# Required work:
Copy the stretch of lines from the one containing "Describe the element" through the end of the lines, word for word, and leave the pictures out.

(Stored data lines)

- Opening Delimiter -

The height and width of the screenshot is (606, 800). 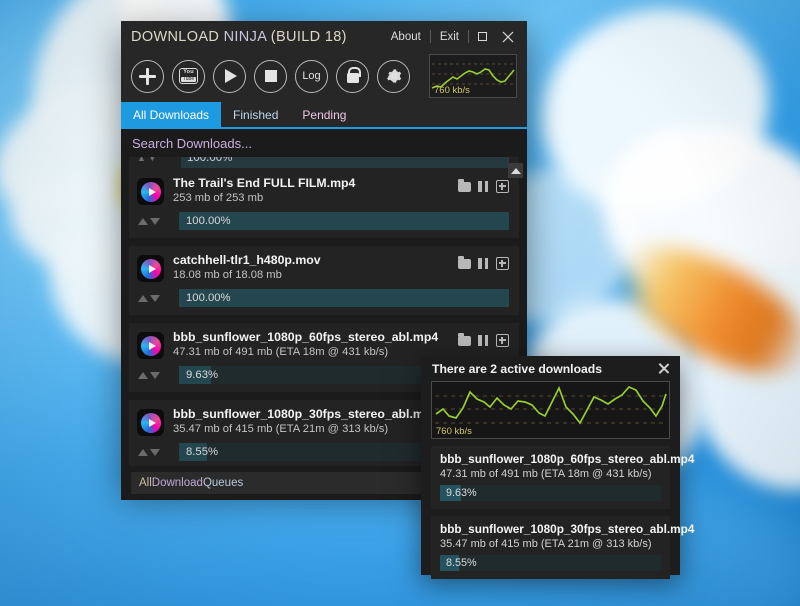 I want to click on popup-title: There are 2 active downloads, so click(x=518, y=368).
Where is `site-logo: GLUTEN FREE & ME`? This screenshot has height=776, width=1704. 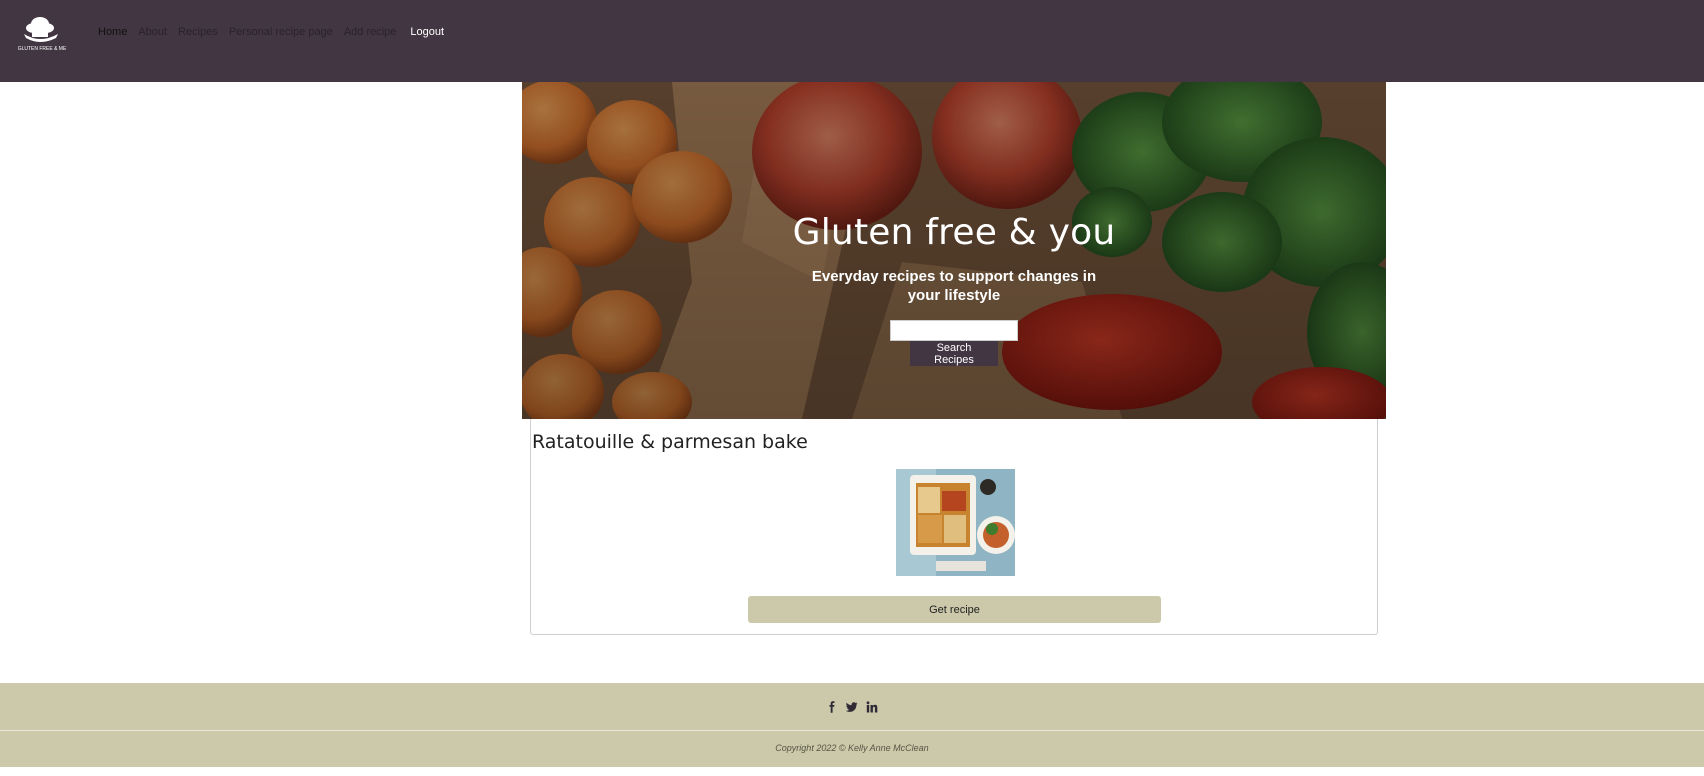 site-logo: GLUTEN FREE & ME is located at coordinates (42, 34).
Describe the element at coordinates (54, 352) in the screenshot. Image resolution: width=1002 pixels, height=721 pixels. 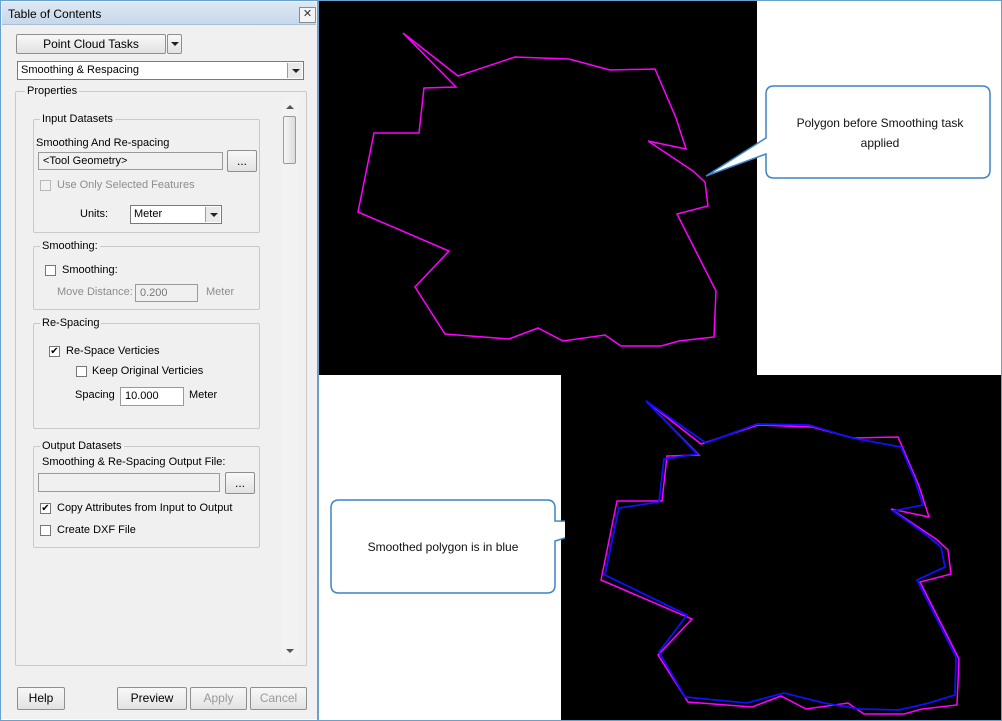
I see `respace-checkbox: ✔` at that location.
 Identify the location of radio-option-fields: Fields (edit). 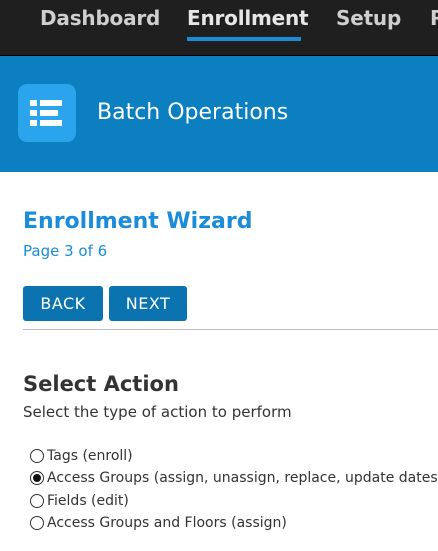
(80, 501).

- Closing Delimiter -

# Written solution:
Describe the element at coordinates (54, 352) in the screenshot. Image resolution: width=1002 pixels, height=721 pixels. 
I see `respace-checkbox: ✔` at that location.
 Identify the location of radio-option-fields: Fields (edit). 
(80, 501).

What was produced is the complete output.